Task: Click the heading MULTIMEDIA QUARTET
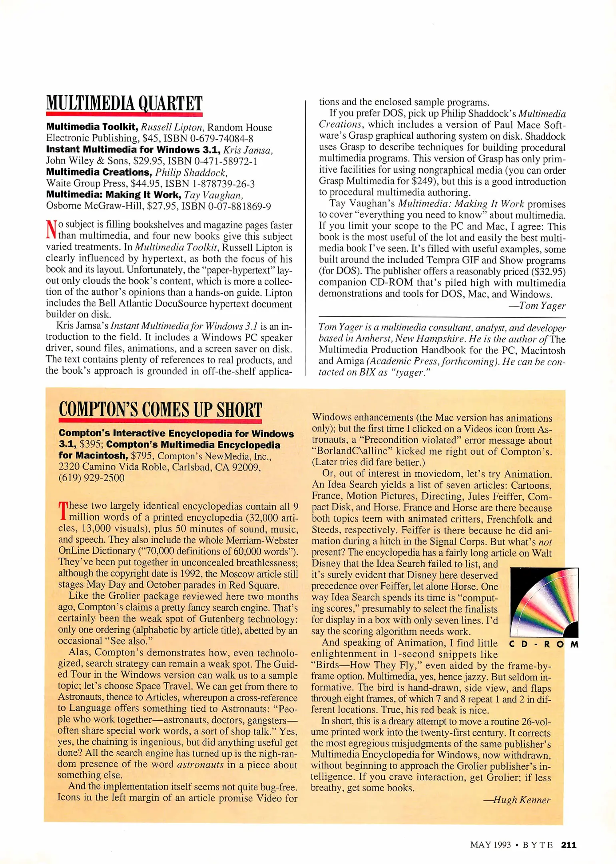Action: click(124, 103)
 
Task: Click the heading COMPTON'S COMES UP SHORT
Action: click(160, 410)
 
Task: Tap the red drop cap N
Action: click(51, 230)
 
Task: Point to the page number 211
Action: click(568, 845)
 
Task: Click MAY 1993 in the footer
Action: click(490, 845)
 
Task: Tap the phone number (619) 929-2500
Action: click(92, 478)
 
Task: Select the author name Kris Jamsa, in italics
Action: click(248, 150)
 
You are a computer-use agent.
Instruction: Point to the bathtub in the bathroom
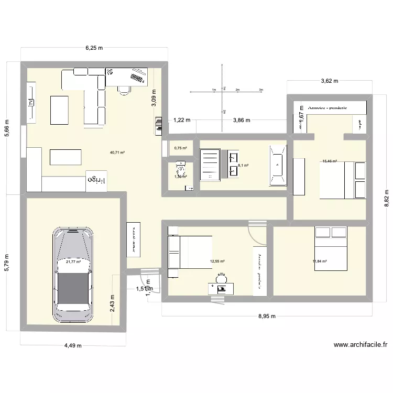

# # # #

● **Aim**
Copy the entries from the line holding "Task: Tap the phone number (619) 929-2500" through the end of the entries, inclusive, substituting "bold" for "italics" and changing nothing else. Leave the pictures out.

● **Answer for this exercise**
Task: Tap the phone number (619) 929-2500
Action: click(92, 478)
 
Task: Select the author name Kris Jamsa, in bold
Action: click(248, 150)
 
You are a computer-use agent.
Instruction: Point to the bathtub in the bathroom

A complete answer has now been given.